Severity is the relative importance of an event. Events with a high severity must also exceed threshold settings before an event can be signaled for display or logging.
Each DECamds event is assigned an occurrence value, that is, the number of consecutive data samples that must exceed the event threshold before the event is signaled. By default, events have low occurrence values. However, you might find that a certain event only indicates a problem when it occurs repeatedly for an extended period. You can change the occurrence value assigned to that event so that DECamds signals it only when necessary.
For example, suppose page fault spikes are common in your environment, and DECamds frequently signals intermittent HITTLP, total page fault rate is high events. You could change the event's occurrence value to 3, so that the total page fault rate must exceed the threshold for three consecutive collection intervals before being signaled to the Event Log.
To avoid displaying insignificant events, you can customize an event so that DECamds signals it only when it continuously occurs.
Automatic Event Investigation (see Section 5.1.2) uses the occurrence value to determine when to further investigate an event. When enabled, the automatic event investigation is activated when the Occurrence count is three times the Occurrence setting value.
You can customize certain events so that the event threshold varies depending on the class of computer system the event occurs on. This feature is particularly useful in environments with many different types and sizes of computers.
By default, DECamds uses only one default threshold for each event, regardless of the type of computer the event occurs on. However, for certain events (in particular, CPU, I/O, and memory usage events) the level at which resource use becomes a problem depends on the size and type of computer. For example, a page fault rate of 100 may be important on a VAXstation 2000 system but not on a VAX 7000 system.
DECamds provides three additional predefined classes for CPU, I/O, and Memory-related events. You can specify threshold values for each class in addition to the default threshold for an event. To specify an additional event threshold for each class, edit the file AMDS$THRESHOLD_DEFS.DAT located in the AMDS$CONFIG directory.

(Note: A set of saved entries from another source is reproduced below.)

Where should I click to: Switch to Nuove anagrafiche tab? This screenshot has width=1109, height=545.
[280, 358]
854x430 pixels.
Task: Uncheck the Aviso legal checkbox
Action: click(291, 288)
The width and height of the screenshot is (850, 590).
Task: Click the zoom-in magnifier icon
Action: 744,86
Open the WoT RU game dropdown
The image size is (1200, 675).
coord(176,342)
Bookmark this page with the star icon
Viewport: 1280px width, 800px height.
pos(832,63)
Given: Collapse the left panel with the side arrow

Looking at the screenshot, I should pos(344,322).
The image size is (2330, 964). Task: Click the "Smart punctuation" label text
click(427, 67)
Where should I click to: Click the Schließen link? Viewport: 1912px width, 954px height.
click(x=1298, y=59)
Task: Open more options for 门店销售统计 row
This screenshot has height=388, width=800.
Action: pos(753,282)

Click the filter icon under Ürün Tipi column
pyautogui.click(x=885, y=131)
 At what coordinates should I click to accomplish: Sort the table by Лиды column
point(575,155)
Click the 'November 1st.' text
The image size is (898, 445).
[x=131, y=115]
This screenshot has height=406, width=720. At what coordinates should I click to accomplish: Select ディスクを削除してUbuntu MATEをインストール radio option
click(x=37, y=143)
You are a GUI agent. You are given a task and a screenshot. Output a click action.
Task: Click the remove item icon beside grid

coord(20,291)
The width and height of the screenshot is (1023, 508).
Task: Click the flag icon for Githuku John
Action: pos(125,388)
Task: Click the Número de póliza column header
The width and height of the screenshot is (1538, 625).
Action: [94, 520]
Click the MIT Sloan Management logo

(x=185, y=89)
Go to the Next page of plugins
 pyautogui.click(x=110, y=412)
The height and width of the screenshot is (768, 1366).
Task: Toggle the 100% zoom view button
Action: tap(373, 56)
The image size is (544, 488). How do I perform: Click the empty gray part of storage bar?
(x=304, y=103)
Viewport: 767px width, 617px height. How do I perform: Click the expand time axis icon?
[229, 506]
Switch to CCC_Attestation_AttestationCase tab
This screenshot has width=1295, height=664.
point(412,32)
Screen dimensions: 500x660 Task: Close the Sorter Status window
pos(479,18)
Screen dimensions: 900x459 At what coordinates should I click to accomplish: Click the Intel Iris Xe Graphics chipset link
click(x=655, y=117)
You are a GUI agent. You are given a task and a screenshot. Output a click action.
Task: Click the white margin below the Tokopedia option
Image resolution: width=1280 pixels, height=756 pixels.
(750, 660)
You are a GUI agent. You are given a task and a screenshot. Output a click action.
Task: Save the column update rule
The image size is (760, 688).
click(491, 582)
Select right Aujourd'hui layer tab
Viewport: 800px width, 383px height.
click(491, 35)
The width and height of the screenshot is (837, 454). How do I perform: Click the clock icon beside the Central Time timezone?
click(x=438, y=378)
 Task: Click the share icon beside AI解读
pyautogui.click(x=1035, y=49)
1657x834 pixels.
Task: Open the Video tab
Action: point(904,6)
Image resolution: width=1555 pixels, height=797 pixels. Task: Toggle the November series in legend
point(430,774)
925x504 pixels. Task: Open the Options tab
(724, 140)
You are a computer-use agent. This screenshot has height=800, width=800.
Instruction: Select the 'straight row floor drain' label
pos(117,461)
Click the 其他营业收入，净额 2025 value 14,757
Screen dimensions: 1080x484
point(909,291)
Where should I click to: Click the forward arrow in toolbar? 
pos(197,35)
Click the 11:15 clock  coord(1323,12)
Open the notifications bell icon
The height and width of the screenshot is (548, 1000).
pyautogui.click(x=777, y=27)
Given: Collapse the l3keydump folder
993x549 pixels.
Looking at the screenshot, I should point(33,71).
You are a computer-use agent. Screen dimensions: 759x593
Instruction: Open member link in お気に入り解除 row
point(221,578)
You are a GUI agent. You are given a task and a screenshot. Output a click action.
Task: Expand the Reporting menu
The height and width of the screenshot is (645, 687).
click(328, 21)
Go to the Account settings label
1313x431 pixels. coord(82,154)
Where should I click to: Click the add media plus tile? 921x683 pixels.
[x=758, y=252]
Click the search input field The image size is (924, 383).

Table 5-3 defines CPU, I/O, and Memory classes.
Class1 | Description |
---|---|
CPU Classes | |
Class 1 | All VAXft systems, VAXstation/VAXserver 4000, MicroVAX 4000 |
Class 2 | Higher VUP workstations: VAXstation/VAXserver 3100-M76, MicroVAX 3100-M76, MicroVAX 3100-8*, VAXstation 3100-9*, MicroVAX 3100-9*, VAXstation 4000-9* |
Class 3 | VAX/VAXserver 6000, 7000, 9000, 10000 |
Class 4 | All Alpha systems |
I/O Classes | |
Class 1 | All VAX systems, VAXft systems, VAXstation/VAXserver 4000, MicroVAX 4000 |
Class 2 | Higher VUP workstations: VAXstation/VAXserver 3100-M76, MicroVAX 3100-M76, MicroVAX 3100-8*, VAXstation 3100-9*, MicroVAX 3100-9*, VAXstation 4000-9* |
Class 3 | VAX/VAXserver 6000, 7000, 9000, 10000 |
Class 4 | All Alpha systems |
Memory Classes | |
Class 1 | Systems with less than or equal to 24 MB of memory |
Class 2 | Systems with more than 24 MB and less than or equal to 64 MB of memory |
Class 3 | Systems with more than 64 MB of memory |
Class 4 | All Alpha systems |
You can specify class-based thresholds only for the following events:
As an example of setting a class-based threshold, the HITTLP, total page fault rate is high event is a memory-related event, so the thresholds are based on the memory class definitions shown in Table 5-3. The default threshold for this event is 20 page faults per second. A page fault rate of 20 may be important on a VAXstation 2000 system, but it is not important on a VAX 7000 system. To account for this, you can specify the following additional thresholds for the HITTLP, total page fault rate is high event:
Class | Threshold | Description |
---|---|---|
1 (systems with less than or equal to 64 MB of memory) | 20 | Event is triggered at the default threshold of 20 page faults per second. |
2 (systems with 24 MB to 64 MB of memory) | 40 | Event is triggered at 40 page faults per second. |
3 (systems with more than 64 MB of memory) | 100 | Event is triggered at 100 page faults per second. |
4 (Alpha systems) | 100 | Event is triggered at 100 page faults per second |
Threshold values are compared to an event's description to determine whether an event meets the criteria for display or log. Threshold values are used in conjunction with the occurrence and severity values. Increasing event threshold values can reduce CPU use and improve perceived response time because more instances must occur for the threshold to be crossed, so fewer thresholds are crossed and fewer events are triggered.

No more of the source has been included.